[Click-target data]
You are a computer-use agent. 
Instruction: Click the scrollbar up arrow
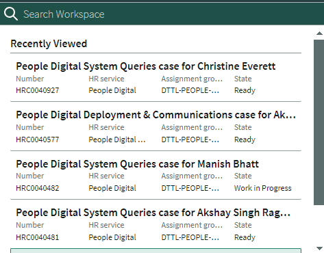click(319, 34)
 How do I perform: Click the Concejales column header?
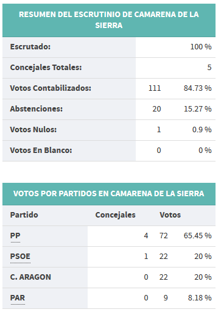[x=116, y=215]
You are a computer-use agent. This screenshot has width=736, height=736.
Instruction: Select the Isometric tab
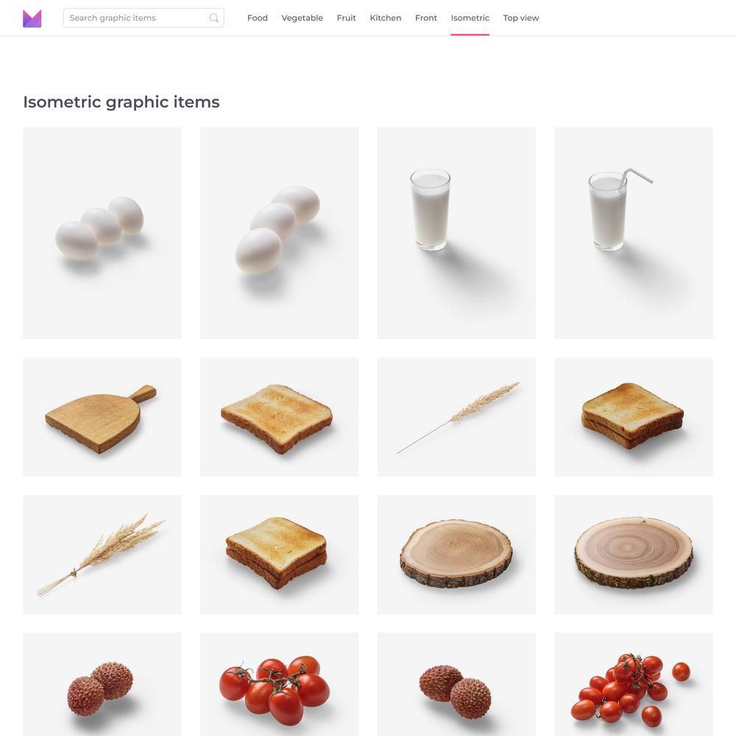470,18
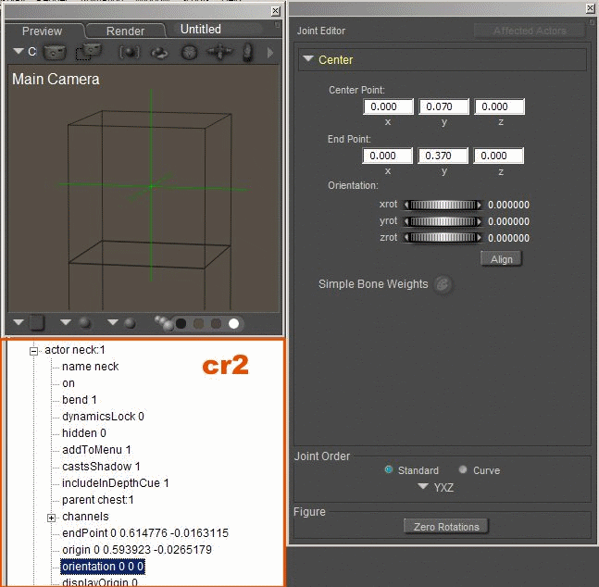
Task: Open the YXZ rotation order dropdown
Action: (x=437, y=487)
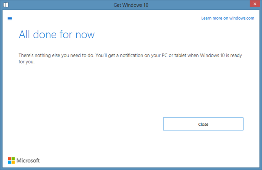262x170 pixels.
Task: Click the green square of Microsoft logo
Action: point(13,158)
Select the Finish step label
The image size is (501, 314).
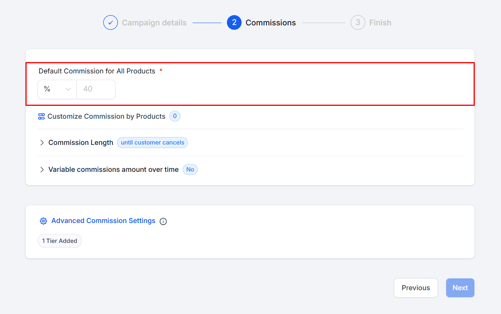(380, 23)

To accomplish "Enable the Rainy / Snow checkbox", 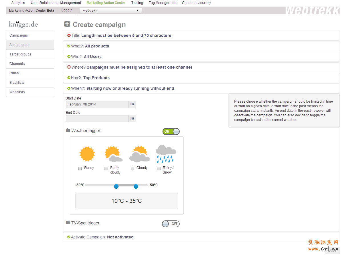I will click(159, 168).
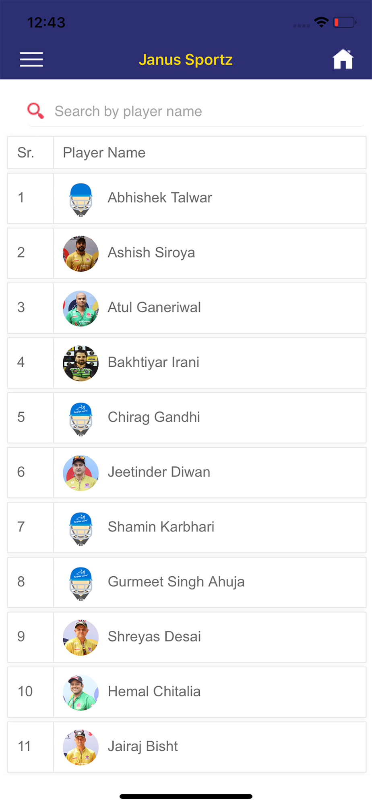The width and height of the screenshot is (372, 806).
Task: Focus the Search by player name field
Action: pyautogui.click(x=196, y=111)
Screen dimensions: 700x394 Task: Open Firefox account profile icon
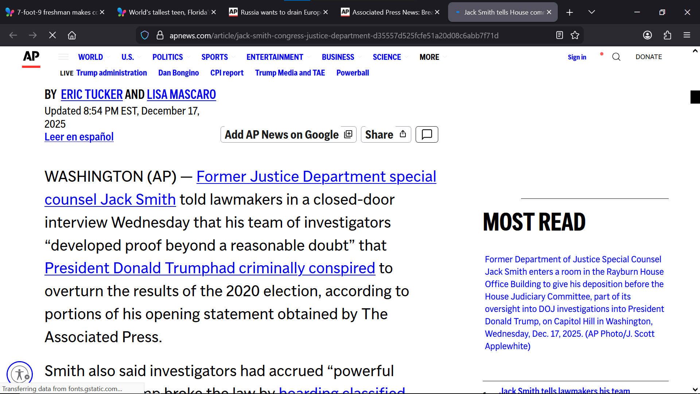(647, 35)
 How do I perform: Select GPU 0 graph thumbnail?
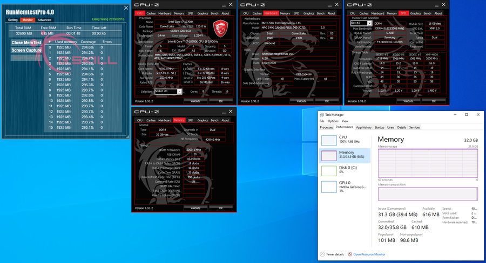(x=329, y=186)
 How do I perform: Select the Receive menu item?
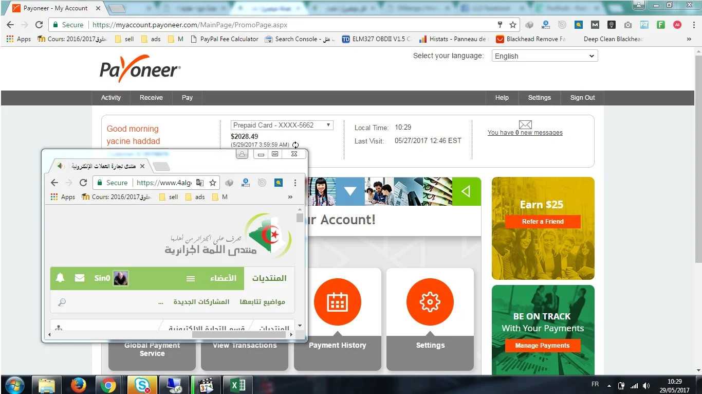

## Problem to solve:
Count the lines in the records that contain the string "agent". Case counts, so give only the number.

## Finished task:
2